Don took the BAWA group for a tour of the facility. In the back room, raw materials are received and stored, then machined. An old 20" Powermatic planer that was purchased years ago from El Camino High School has been painted a Coca Cola red and sits proudly center floor. New equipment abounds -- rip saws, molders, mills and two frame assembly tables. Frames are cut for one cabinet at a time, avoiding component mix-ups, and then assembled immediately. There are two triple head wide belt sanders, a double miter saw that has a wireless gauge to measure boards and communicate directly to the saw. Several shapers are used, most of which are preconfigured for special operations. The company does make some doors, but buys most of their doors from California Doors in Salinas.
An enormous, 3 axis CNC Router with a vacuum lift sits center floor. It is used to process sheet goods for frameless cabinets, cutting 40 sheets per work shift. A Homag horizontal panel saw can cut four sheets at a time. The blade comes up from below.
Waste management is an important part of the operation with many materials being recycled. Even more important is safety management. The company has a dedicated Safety Committee and regularly scheduled meetings.
The closet department manufactures all the component parts for high end residential closets. The closets are knock-down and assembled on site.
Before assemblies and components enter the Finishing Room, many are processed in the Quick Wood System, an enclosed flat panel sander that uses an air borne slurry of abrasives to finish sand the panels.
The Finishing Room has five vented and filtered bays where a Becker Acroma conversion varnish is spayed onto the manufactured products. Segale Brothers is beginning to switch to water based stains.
In the Final Assembly area were numerous finished cabinet cases being fit with mated doors and drawers. Don pointed out that many of the cabinets are made of Lyptus, a sustainable wood being plantation grown by Weyerhaeuser in South America. It has many of the same working characteristics as mahogany, but is priced at the level of maple. Because of vagaries in color, it is usually stained.

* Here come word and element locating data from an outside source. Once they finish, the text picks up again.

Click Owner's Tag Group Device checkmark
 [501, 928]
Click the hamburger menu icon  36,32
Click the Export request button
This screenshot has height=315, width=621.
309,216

Don took us through the Show Room to finish the tour. We got to open doors, pull drawers, and saw the Segale Brothers TV commercial that airs on Comcast -- Fox Network and Home Network. Don is a avid collector of memorabilia. An old gas pump listed gasoline at 13.9 cents per gallon. Old Coke machines still dispense sodas and the cabinets were beautiful.
The meeting was concluded with a duel between Tony Fanning and Craig Mineweaser to see who would lay claim to the Alaskan Cedar door prize. Craig won.